但是FC是因接種疫苗后發熱或免疫狀態改變所致,并非疫苗對腦的刺激或損傷所致,不是疫苗誘發的FC,無論其頻率或遠期預后,均與其他發熱疾病所致FC無差異[25]。

8 感染

FC的發病年齡恰好是兒童感染的好發年齡,嬰幼兒時期由于免疫系統發育不完善,易患感染性疾病,感染引起發熱、免疫及神經內分泌改變,容易誘發驚厥發生。上呼吸道感染是引起3個月~3歲兒童初次FC發生的最常見原因。出疹性疾病、急性中耳炎、肺炎、病毒性腸炎、手足口病等與FC的發生亦相關。在引起FC的病原體中,病毒較細菌更多見。在美國,2歲以內熱性驚厥患兒中有近1/3與人類皰疹病毒6(HHV6)感染有關,泰國一項研究發現在3個月~3歲初次FC患兒中有大約8.5%與HHV6感染有關[26]。Houshmandi等[27]在針對伊朗南部Bandar Abbas兒童醫院FC住院患兒的研究中發現2歲之前由于HHV6感染引起的FC可高達76.3%。張冬青等[28]對75例首次發生FC的患兒進行HHV6檢測,結果有26例感染HHV6,首次FC合并HHV6感染患兒叢集性發作、持續性發作、部分性發作和發作后麻痹出現的頻率明顯高于未感染者。<1歲的感染HHV6的首次熱性驚厥患兒非典型發作出現的頻率明顯高于同年齡組的未感染患兒。以上均提示HHV6感染與嬰幼兒首次熱性驚厥發作密切相關。
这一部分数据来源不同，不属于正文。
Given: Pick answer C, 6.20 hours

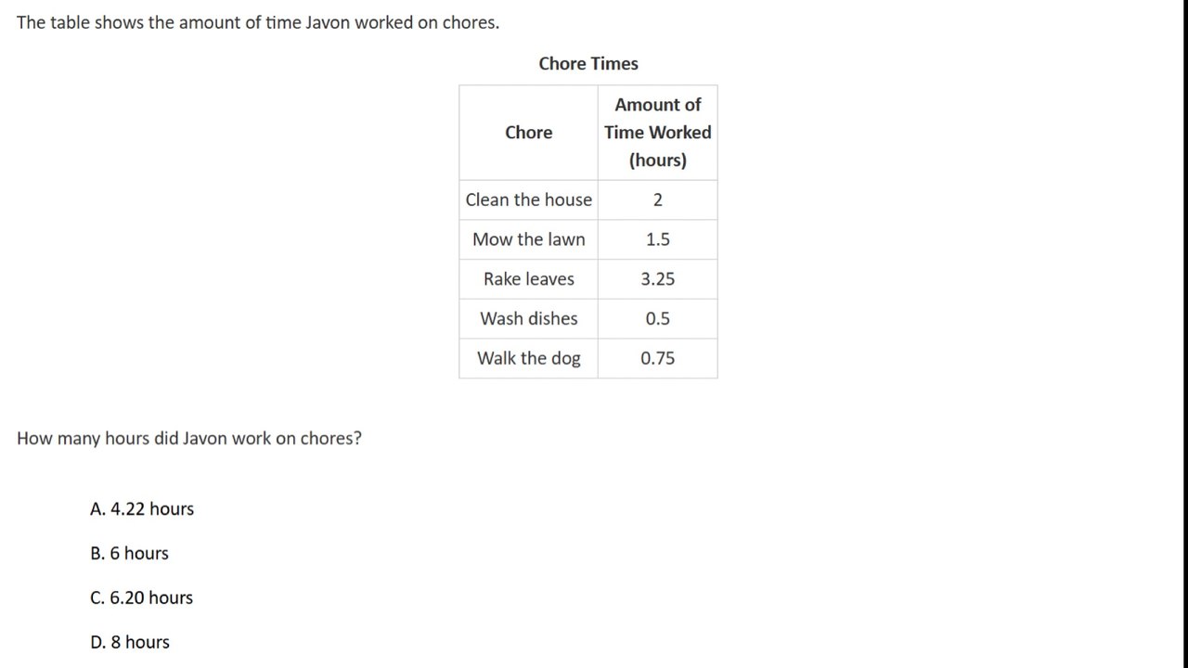Looking at the screenshot, I should click(x=142, y=597).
其他與FC有關的病毒還有流感病毒、副流感病毒、呼吸道合胞病毒、腺病毒、輪狀病毒等。王鑫等[29]在針對2017年11月—2018年2月收治的102例年齡在6個月~5歲的FC研究對象中發現流感病毒 A感染42 例(41.18%),流感病毒B感染13例(12.75%),呼吸道合胞病毒感染7 例 (6.86%),腺病毒感染4 例(3.92%)。楊艷娥等[30]研究了2015年9月—2017年3月在作者醫院收治的134例年齡在6個月~5歲的FC患兒及100例同期6個月~5歲發熱未發生驚厥的患兒作為對照。結果發現:在6個月~2歲的患兒中FC組單純皰疹病毒6 (31.65%)、流感病毒 A(27.85%)的感染率明顯高于對照組(22.41%、17.24%),差異有統計學意義(P<0.05)。說明引起FC的病毒可能與地域、季節、年齡等因素有關,尚需深入研究來進一步證實。

綜上所述,FC是小兒時期最常見的驚厥性疾病,其病因復雜,發生發展與多種因素有關,但其具體病因及發病機制仍需進一步研究來發現。